A importância do ensino religioso nas escolas foi tema de encontro no CRP-MG

O Psicologia em Foco desta quarta-feira, 25/7, debateu a “Educação e religião: o que a Psicologia tem a ver com isso?”. Veja o evento na íntegra.

O psicólogo Reinaldo Silva, doutor em Ciência da Religião, professor da UEMG e coordenador da Comissão Psicologia, Laicidade, Espiritualidade, Religião e outros Saberes Tradicionais do CRP-MG explicou que para aprofundar na temática é preciso responder à pergunta proposta para o debate. “O objeto da Psicologia é o ser humano e a religiosidade é um produto ser humano. A maneira na qual o sagrado é representado dentro das culturas, é religião, então se é um produto humano é um produto da Psicologia e ela deve compreender esse produto do sujeito”, explicou.

A disciplina de ensino religioso é prevista na Constituição Federal de 1988 para escolas públicas de Ensino Fundamental. No entanto, em 2017, o Supremo Tribunal Federal autorizou o ensino religioso confessional nas escolas públicas.  O ensino religioso de caráter confessional trata os ensinamentos de uma religião específica já o ensino religioso aborda fundamentos, costumes e valores das religiões.

Reinaldo Silva explicou que em meio a essa retrógada decisão, falar sobre o tema e defender o ensino religioso, se tornou algo complicado. “Infelizmente, a escola se torna um espaço de acirramento e disputa religiosa e não de troca de saberes”, disse o psicólogo. Reinaldo apontou dois aspectos que não se pode perder de vista quando o assunto é o ensino religioso: “ensino religioso não é catecismo. Ensino religioso não é o lugar para ensinar uma doutrina religiosa. E o ensino religioso, enquanto disciplina, é laico e deve trabalhar com a diversidade”.

Erisvaldo dos Santos, doutor em Educação e professor do Departamento de Educação da Universidade Federal de Ouro Preto, trouxe a perspectiva a partir da Educação. “Eu também defendo a educação religiosa.
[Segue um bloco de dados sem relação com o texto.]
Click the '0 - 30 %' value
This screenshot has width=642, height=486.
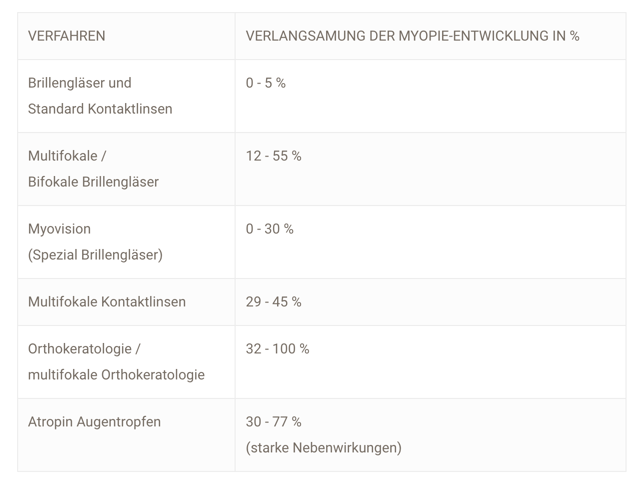click(270, 229)
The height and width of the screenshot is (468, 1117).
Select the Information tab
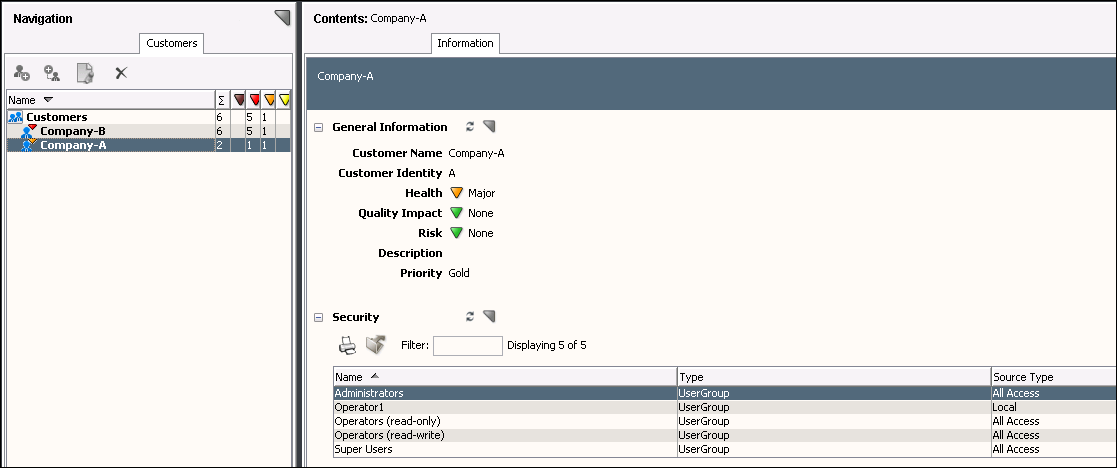click(x=465, y=43)
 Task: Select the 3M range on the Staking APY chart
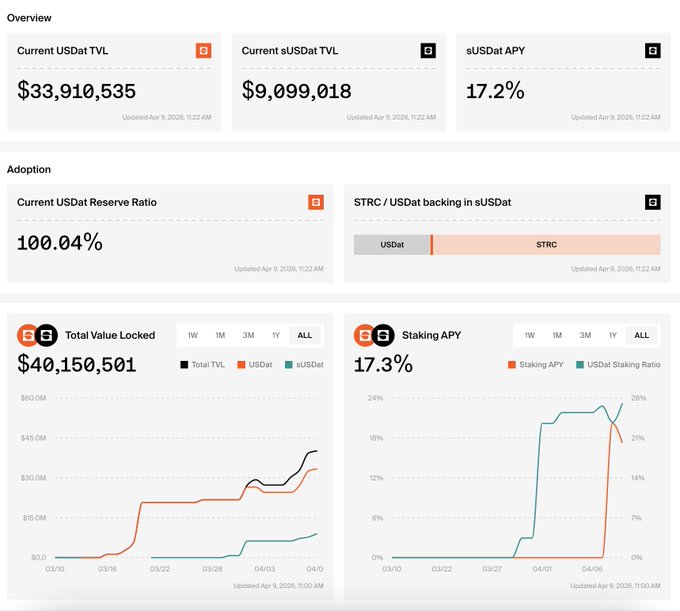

Porque eu trabalho a ideia de que a religião é uma dimensão importante do ser humano. Ao contrário de uma discussão que se construiu durante muito tempo no campo da Educação, de que ela era algo da esfera privada e que a escola pública não tinha nada a ver com isso”, explicou. O educador ainda acrescentou: “nós defendemos a educação do olhar, do ouvir e do sentir”.

A mesa foi mediada por Denis Formiga, psicólogo, mestrando em Ciências da Religião e membro da Comissão Psicologia, Laicidade, Espiritualidade, Religião e outros Saberes Tradicionais do CRP-MG.